What this might suggest is that the returns on scaling alone are diminishing. As suggested by Helon Toner back in June:
It does seem actually pretty clear that the improvements we're getting from just scaling pre-training—that initial phase of learning to imitate text or other kinds of data—it does seem like the value of continuing to scale that is slowing a little bit. It's also at a point where continuing to scale it means spending hundreds and hundreds of millions of dollars. So if the value is not worth hundreds and hundreds of millions of dollars, it's going to maybe be difficult to keep moving up that curve.
If this true, then OpenAI's strategy may need to shift away from being heavily reliant on scaling laws. To maintain its leadership AI development, maybe it needs to focus more on productising its models rather than making them much smarter.
Diffusion continues
I have already written about how I see the future of AI being mainly about how to turn models into systems that can function in real-world use cases. We are already seeing evidence of models being deployed across an increasing number of domains, and this could continue if the consensus after the release of GPT-5 is that models will not get much smarter than they are now.
In fact, OpenAI is not marketing GPT-5 itself as a model. It is presenting it as a system with the capability of utilising the 'right model' for a given task:
GPT‑5 is a unified system with a smart, efficient model that answers most questions, a deeper reasoning model (GPT‑5 thinking) for harder problems, and a real‑time router that quickly decides which to use based on conversation type, complexity, tool needs, and your explicit intent (for example, if you say “think hard about this” in the prompt). The router is continuously trained on real signals, including when users switch models, preference rates for responses, and measured correctness, improving over time. Once usage limits are reached, a mini version of each model handles remaining queries. In the near future, we plan to integrate these capabilities into a single model.
Accordingly, OpenAI has intended for GPT-5 to be "more useful for real-world queries" by "reducing hallucinations, improving instruction following, and minimizing sycophancy." Such efforts may be much appreciated given how difficult LLMs have been difficult to work with in practice.
In fact, improving the practical workability may be what determines the fate of LLMs. If they fail to be reliable enough in the real-world, then diffusion probably does not happen.
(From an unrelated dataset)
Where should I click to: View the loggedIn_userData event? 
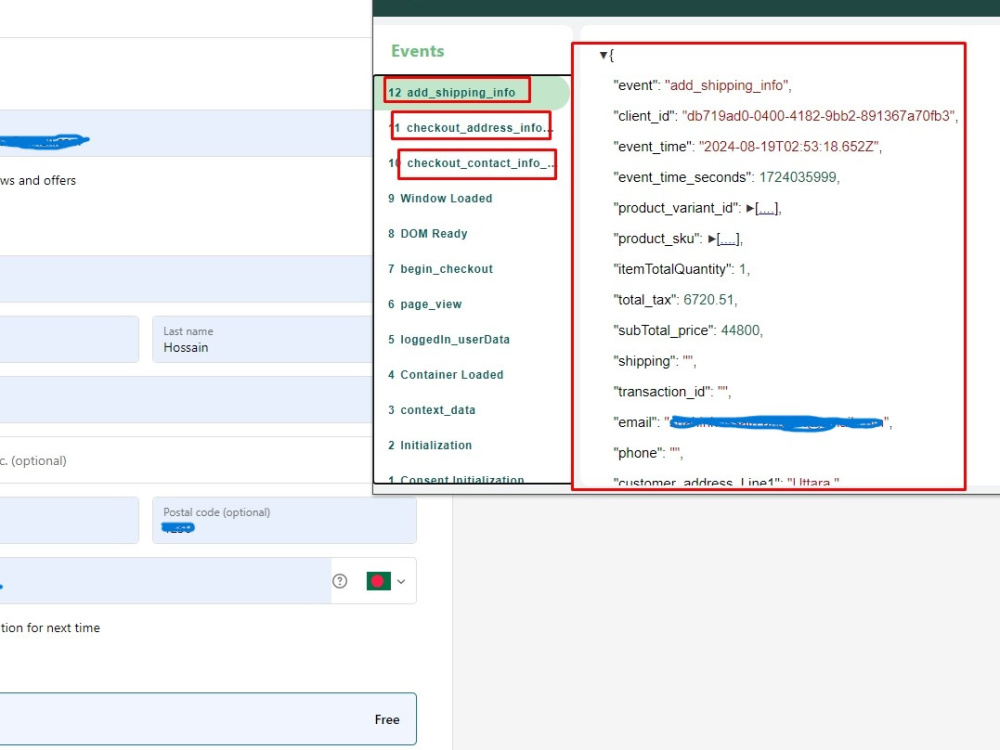[x=452, y=339]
And if LLMs do prove useful enough for downstream applications, then it will not just be the EU AI Act provisions on general-purpose AI models, along with the code of practice applicable to developers like OpenAI, that will be important. How the Act also applies to those building on top of these models will be key to keep on eye on too.
Does the hype finally slow down?
Cf. from A normie's guide to AI hype:
We will eventually get a better sense of what generative AI can and cannot be used for.
When this happens, the best use cases for these models will become clearer and other more speculative uses will be attempted less. In turn, the excitement around AI may lessen as we concentrate on more proven uses.
If scaling has hit a wall, and maturation and diffusion follow, then AI becomes less about 'artificial intelligence' and more about 'augmented intelligence'. In other words, it becomes a tool for improving things rather than something which completely replaces humans.
And as a result we focus less on 'AI kills us all' or 'AI saves us all'. It becomes just another technology.
If so, then perhaps the hype dies down. Significantly.
See Kaplan et al, 'Scaling Laws for Neural Language Models' (2020).